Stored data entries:
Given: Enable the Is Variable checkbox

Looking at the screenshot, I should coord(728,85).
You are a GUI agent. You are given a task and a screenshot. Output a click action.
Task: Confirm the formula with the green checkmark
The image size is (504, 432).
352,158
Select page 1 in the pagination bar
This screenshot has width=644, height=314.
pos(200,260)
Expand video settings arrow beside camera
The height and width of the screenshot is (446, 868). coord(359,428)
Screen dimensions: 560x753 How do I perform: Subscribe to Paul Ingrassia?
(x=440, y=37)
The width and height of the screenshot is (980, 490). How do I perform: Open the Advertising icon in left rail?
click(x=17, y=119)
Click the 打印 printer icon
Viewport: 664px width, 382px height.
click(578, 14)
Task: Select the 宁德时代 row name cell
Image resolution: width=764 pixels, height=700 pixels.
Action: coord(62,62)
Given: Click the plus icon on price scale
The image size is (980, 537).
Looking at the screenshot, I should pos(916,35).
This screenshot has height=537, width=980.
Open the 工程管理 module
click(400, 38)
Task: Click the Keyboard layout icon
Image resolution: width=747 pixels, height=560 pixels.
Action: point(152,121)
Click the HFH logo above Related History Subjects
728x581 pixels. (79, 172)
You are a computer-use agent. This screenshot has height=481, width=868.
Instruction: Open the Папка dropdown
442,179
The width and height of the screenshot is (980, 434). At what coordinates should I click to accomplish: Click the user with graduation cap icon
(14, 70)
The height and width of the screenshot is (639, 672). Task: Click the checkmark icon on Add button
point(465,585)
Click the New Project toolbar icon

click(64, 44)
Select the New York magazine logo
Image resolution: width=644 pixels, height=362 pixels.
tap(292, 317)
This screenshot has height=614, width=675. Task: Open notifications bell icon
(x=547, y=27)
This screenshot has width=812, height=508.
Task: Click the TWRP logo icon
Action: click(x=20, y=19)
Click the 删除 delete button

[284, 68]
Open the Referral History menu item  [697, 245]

Required action. Could you retype exactly the lines from the first one of the records through the line containing "Task: Confirm the", both included, and nothing more?

Final answer.
Given: Enable the Is Variable checkbox

Looking at the screenshot, I should coord(728,85).
You are a GUI agent. You are given a task and a screenshot. Output a click action.
Task: Confirm the formula with the green checkmark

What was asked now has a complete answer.